The basic expectation while getting very old people to hospital is, do not make them wait for long. Give them preference. Understand their difficulties. They are special.

There are a few basic things a hospital need to do to qualify to be elderly-friendly:

  1. Appointments should be taken in prior and hospitals should try their best to stick to the times. If the doctor is late for hours together due to some reasons, patients should be informed. Very old people like other people can not go back to their home and come again later easily. It is a challenge for them to step out of the home once itself and let us not talk about twice or above.
  2. Wheel chair support is a must. This is very basic and still some hospitals don’t have it.
  3. Having steps in the entrance of hospital is a terrible design. A slope in which a wheel chair can be used is a lot better. It is not right to assume patients can climb as the number of steps is just 2/3.
  4. In the waiting area, a sleeping desk is a must. Even well developed hospitals lack this. Some patients are not fit enough to sit and wait and trust me, sleeping desk is the first thing they look for.
  5. Old people’s bodies are as tender as new born babies. They are to be handled with a lot of care while taking scans/X-rays/ECG, etc.
  6. A portable toilet available at all time is very helpful.

These are all really small things. I believe that with a little effort, every hospital can provide all of these.

Relationship with the doctor

The way the doctor communicates is the most vital part of the overall hospital experience. I’m not sure if all the doctors take the necessary training to communicate things clearly. A doctor once told me that some doctors skip that training and I think I ended up meeting some of them.

Being alive and healthy after 80 years is a blessing. Yet when someone above 80 years falls ill and we take them to hospital, we are genuinely looking for a solution. There can be cases when the patient can not be treated because of the age. They may even be in the last stages of their life. Communicating this in a proper way is really crucial both for the patient and the family.

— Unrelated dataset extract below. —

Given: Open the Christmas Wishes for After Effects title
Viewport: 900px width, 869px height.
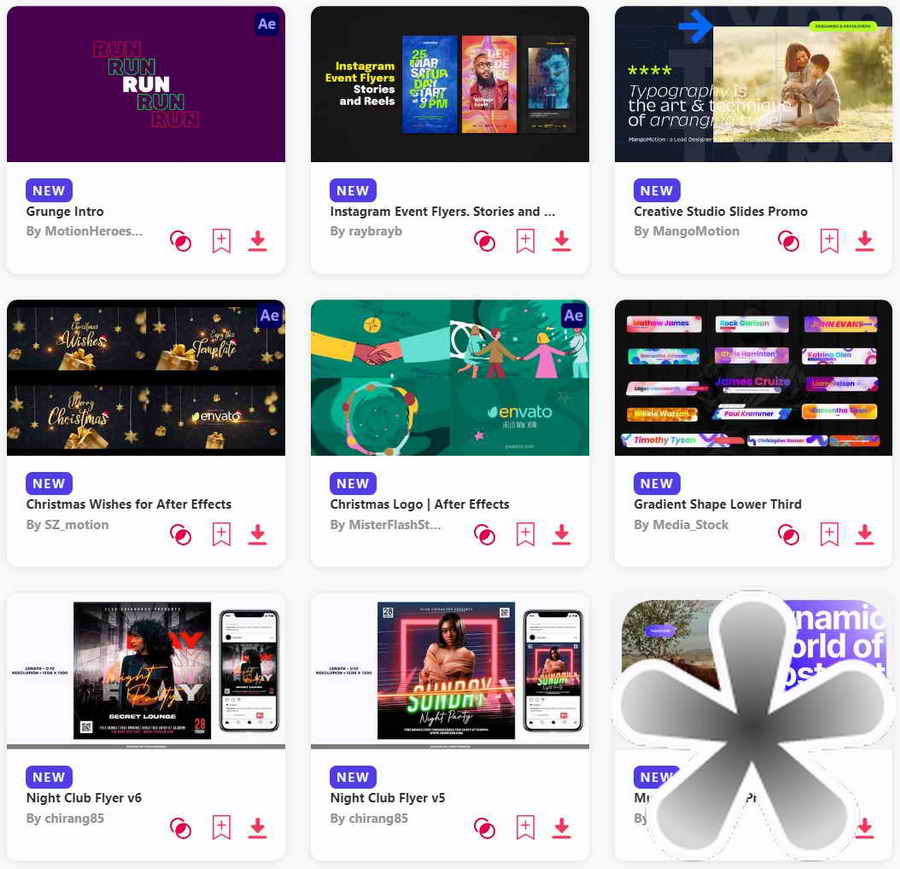Looking at the screenshot, I should coord(129,504).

Some patients can be mentally strong enough to understand the situation and some may not. It is the duty of the doctor to understand the type of patient and behave accordingly.

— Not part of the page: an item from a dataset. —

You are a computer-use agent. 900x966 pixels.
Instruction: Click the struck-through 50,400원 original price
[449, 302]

Patients however old might still want to live. Their families might still want them to be around. So it is unfair to signal anything like it is okay to die because they crossed some age. When there is a life threatening situation, why speak in a way that derails the patient’s or the family’s confidence and add more problems? The point is not to sugar coat everything. But to not over exaggerate or speak like the person’s life no more matters.

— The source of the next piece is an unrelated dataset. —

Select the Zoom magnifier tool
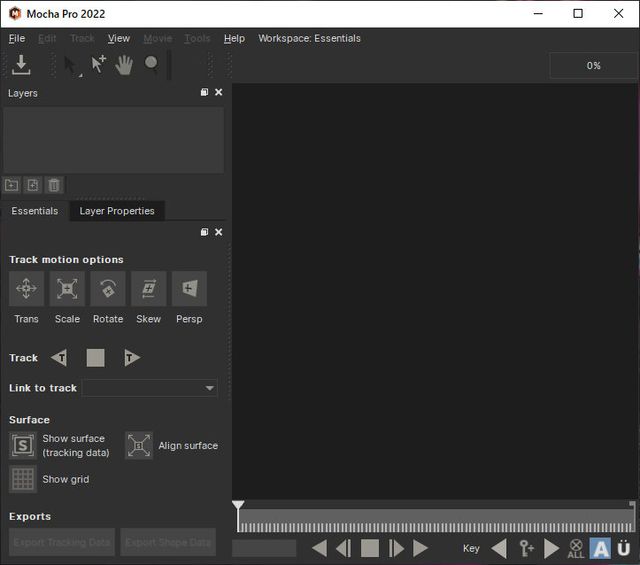The image size is (640, 565). (x=151, y=65)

When there is a major health issues, deciding treatment for old people is much more complex than choosing for normal aged people. The complexity is due to the age, physical strength, mental strength and the very fact that the person might have lost the ability to decide for oneself and a lot of other people in the family will have to come to a common conclusion. In these situations, relationship with the doctor is very important. Doctors who always helped me in such complex situations did these:

  • When there was no emergency, they began the conversation stating that there is nothing to fear of.
  • They always explained what is happening in the patient’s body.
  • They acted like consultants; gave a list of solutions for a problem and guided us in choosing what is right for the patient.
  • They shared a bond with the patient. Understood their mindset and spoke accordingly.
  • They understood the difficulty in choosing an option and how much ever questioned, answered patiently.
  • They offered their best support for any decision taken.

These doctors are what the world needs more of. You people rock!

Final thoughts

There definitely should be protocols to be followed while building hospitals that make it elderly-friendly. I sincerely hope hospitals adhere to those rules and build accordingly.

Life will be far easier in difficult situations if doctors can communicate clearly and do not hurt/scare those who come to them. To those doctors who help in thinking through and making a choice, a big thanks!

Last but not the least,

Doctors, you mean a lot to old people. You are their ray of hope, confidence and support. They do not google. They only ask you and trust you completely :)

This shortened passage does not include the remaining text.